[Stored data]

________________________

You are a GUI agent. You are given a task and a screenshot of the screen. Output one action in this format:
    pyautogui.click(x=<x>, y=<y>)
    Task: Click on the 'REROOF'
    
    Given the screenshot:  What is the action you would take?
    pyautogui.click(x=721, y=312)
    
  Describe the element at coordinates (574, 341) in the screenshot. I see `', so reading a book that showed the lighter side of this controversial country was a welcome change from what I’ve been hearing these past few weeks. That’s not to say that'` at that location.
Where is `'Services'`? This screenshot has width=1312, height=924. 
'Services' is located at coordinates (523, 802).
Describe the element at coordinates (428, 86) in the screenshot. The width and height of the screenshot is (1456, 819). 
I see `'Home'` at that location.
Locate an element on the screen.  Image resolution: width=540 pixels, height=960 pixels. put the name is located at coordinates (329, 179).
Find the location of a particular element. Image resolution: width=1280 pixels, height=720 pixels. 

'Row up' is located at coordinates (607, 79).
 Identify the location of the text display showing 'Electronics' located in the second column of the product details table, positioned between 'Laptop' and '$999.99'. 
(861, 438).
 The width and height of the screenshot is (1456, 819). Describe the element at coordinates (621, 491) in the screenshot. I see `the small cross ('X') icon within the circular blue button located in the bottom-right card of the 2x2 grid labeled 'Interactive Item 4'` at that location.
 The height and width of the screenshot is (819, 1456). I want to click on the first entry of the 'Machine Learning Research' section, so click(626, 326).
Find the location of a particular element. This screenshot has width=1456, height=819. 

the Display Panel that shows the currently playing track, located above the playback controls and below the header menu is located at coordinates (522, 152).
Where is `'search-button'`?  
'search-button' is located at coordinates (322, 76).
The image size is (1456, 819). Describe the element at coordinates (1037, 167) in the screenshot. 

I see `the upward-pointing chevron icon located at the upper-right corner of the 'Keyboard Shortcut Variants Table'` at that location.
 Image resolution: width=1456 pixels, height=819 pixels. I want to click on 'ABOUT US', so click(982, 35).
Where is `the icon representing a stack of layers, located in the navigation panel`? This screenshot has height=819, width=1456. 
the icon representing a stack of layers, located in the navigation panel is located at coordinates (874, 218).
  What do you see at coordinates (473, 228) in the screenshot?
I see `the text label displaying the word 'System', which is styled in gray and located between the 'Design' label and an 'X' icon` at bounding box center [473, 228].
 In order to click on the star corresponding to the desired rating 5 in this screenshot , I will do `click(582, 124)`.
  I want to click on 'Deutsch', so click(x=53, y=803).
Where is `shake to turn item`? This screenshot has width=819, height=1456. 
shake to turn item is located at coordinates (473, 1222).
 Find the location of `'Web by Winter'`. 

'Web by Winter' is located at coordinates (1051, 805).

________________________

**Goal**
Swap "screenshot" for "image" in the entries from the line with "has width=819, height=1456." through the end of the entries, changing nothing else.

**Answer to this problem**
Where is `shake to turn item`? This image has width=819, height=1456. 
shake to turn item is located at coordinates (473, 1222).
 Find the location of `'Web by Winter'`. 

'Web by Winter' is located at coordinates (1051, 805).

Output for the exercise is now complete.